The leaderboard logic lives in spatial_graph_algorithms.compare.report:

  • leaderboard(result, *, task, scope_cols=None, ...) β€” rank entries within each scope group (scope_cols=["graph_id"] for per-network boards).
  • board_champion(board, *, task) β€” the rank-1 entry with its headroom.

scripts/build_leaderboards.py wraps these into the HTML/markdown/JSON output.


Regression guard (CI)

A CI job (scripts/check_champion_regression.py) runs the small, deterministic smoke suite, finds the best score on each board for each metric (CPD and KNN for reconstruction/pipeline, AUC-PR and F1 for denoise), and compares them to a committed baseline at tests/champion_baseline.json.
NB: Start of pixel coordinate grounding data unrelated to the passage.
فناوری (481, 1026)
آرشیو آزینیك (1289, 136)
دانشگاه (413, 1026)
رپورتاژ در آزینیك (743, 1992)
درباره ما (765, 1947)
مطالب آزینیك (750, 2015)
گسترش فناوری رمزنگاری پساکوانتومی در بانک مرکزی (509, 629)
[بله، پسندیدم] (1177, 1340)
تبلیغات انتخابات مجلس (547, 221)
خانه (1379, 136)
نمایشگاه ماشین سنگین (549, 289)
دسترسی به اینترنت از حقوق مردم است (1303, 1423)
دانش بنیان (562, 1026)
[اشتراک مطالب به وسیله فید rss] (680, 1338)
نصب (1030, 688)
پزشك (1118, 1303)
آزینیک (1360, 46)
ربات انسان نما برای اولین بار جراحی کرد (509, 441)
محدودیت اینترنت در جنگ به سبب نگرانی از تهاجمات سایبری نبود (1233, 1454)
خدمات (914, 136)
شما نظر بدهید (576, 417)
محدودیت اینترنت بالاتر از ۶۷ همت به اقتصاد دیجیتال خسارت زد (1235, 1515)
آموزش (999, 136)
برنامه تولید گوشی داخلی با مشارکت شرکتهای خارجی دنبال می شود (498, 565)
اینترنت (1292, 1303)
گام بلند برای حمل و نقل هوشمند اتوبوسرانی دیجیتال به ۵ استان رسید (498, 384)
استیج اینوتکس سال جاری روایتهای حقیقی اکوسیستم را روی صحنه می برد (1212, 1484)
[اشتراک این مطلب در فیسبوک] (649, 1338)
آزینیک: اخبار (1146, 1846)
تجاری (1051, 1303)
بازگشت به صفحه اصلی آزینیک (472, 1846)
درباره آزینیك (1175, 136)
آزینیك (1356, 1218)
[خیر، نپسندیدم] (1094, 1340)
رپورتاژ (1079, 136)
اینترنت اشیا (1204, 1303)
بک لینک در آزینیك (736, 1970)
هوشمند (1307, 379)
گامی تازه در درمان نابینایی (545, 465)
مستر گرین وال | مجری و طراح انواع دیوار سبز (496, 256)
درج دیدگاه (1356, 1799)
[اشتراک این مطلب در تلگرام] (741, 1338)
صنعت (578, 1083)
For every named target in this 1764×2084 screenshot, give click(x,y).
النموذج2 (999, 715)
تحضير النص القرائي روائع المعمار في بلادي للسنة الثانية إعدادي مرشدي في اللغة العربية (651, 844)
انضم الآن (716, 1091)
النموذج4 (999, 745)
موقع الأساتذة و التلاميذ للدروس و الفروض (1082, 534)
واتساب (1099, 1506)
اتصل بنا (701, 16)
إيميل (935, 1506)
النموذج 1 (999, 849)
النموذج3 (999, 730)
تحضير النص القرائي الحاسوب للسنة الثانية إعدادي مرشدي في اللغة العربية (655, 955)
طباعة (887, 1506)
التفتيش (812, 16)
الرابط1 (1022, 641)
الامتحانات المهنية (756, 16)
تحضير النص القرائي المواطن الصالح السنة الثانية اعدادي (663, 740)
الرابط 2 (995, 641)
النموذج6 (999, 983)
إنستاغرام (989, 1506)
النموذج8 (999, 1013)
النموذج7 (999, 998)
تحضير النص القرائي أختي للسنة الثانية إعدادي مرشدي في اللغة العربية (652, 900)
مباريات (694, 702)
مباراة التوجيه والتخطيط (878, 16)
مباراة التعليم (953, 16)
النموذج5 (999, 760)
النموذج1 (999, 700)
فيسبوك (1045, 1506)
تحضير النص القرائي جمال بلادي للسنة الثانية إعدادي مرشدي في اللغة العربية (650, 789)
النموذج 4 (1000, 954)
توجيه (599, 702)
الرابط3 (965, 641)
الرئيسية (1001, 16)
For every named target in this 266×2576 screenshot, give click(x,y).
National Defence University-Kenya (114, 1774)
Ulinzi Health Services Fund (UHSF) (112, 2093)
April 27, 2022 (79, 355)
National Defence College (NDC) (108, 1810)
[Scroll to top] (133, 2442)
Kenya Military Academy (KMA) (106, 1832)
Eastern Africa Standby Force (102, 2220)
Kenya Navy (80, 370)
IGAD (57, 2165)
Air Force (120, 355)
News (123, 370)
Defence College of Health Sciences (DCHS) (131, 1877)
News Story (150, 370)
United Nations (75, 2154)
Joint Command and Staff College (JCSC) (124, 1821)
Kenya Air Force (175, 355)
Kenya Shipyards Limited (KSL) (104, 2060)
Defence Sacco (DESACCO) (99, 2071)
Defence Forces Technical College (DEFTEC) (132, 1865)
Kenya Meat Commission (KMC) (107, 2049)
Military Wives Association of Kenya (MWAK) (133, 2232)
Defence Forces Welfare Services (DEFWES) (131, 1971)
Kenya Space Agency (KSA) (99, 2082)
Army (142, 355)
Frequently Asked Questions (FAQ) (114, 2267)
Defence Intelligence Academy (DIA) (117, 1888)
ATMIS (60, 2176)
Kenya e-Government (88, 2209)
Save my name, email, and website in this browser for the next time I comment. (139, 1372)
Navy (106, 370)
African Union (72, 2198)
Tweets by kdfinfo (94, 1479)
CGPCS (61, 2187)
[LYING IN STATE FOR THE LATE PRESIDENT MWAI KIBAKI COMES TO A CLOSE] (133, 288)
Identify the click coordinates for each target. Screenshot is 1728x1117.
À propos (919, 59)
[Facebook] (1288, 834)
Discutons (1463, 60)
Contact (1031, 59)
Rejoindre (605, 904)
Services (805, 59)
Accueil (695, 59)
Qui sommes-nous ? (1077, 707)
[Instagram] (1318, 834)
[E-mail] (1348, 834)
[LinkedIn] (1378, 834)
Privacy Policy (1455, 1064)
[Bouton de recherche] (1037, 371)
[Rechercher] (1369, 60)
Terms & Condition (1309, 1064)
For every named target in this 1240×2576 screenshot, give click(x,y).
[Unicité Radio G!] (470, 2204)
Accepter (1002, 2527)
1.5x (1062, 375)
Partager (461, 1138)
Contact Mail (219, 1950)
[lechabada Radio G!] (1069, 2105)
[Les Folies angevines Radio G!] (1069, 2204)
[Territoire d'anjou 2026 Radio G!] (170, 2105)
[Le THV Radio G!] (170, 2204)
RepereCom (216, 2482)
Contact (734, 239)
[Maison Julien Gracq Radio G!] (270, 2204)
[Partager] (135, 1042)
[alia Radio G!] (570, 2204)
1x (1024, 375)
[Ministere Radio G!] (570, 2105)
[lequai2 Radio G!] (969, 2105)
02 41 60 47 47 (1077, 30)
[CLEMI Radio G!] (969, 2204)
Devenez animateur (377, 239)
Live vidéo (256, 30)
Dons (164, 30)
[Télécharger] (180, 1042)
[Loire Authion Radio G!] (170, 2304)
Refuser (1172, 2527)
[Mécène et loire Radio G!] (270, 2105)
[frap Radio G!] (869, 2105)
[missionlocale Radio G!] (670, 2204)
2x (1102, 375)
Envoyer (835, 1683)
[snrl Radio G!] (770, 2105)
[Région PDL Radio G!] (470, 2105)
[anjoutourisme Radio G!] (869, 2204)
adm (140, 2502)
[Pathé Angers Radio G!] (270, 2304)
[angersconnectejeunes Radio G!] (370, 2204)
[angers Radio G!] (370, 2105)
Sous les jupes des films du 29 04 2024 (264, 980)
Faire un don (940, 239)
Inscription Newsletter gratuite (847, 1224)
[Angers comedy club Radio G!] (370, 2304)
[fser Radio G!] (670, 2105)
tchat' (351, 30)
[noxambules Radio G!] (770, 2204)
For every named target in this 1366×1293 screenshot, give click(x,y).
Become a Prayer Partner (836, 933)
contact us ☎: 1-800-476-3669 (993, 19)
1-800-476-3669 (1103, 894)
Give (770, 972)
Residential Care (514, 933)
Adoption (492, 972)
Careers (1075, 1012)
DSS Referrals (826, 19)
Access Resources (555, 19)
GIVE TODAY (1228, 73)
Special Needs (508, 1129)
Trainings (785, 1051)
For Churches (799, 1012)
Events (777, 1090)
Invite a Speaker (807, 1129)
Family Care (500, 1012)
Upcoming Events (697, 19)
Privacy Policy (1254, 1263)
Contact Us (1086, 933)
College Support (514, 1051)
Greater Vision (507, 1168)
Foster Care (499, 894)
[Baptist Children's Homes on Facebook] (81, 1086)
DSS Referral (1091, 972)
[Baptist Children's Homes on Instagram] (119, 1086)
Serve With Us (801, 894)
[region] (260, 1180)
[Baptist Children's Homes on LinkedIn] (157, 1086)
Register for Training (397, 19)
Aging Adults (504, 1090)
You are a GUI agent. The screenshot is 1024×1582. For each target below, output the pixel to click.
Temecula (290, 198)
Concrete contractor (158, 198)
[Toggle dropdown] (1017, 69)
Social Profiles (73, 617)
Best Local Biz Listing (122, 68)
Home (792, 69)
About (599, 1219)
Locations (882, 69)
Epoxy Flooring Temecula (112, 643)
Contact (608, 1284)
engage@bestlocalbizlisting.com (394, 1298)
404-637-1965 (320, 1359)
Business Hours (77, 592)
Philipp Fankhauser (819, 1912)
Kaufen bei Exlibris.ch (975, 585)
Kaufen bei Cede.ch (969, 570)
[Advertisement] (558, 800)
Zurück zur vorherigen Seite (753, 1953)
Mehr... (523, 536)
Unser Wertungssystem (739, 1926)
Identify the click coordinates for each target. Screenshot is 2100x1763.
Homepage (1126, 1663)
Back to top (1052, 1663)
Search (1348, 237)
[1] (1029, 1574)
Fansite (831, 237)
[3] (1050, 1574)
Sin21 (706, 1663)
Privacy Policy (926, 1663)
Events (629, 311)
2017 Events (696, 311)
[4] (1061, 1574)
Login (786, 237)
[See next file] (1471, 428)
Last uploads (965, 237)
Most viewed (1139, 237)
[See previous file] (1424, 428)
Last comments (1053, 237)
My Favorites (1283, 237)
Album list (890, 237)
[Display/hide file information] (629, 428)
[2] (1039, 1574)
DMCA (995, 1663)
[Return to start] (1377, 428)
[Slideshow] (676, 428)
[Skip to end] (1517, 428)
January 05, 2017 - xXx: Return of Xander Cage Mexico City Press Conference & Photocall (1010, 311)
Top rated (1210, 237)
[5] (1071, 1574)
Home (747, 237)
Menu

If any champion metric drops by more than the tolerance (default 0.05), the build fails β€” the quality counterpart to the benchmarks/ speed guard. Tracking KNN as well as CPD means a change that quietly wrecks local accuracy while holding global accuracy is still caught.

When a champion legitimately changes (you improved a method, or accepted a new best), regenerate and commit the baseline β€” that commit is the audit trail:

python scripts/check_champion_regression.py --update   # rewrites tests/champion_baseline.json

Not yet covered

  • Per-dataset characteristics page β€” a docs page describing each dataset (size, structure, ground-truth coverage, provenance). Planned; until then the board headers show node/edge counts.
  • Ground-truth coverage in headers for experimental boards.
  • CI regression check that fails when a champion metric drops.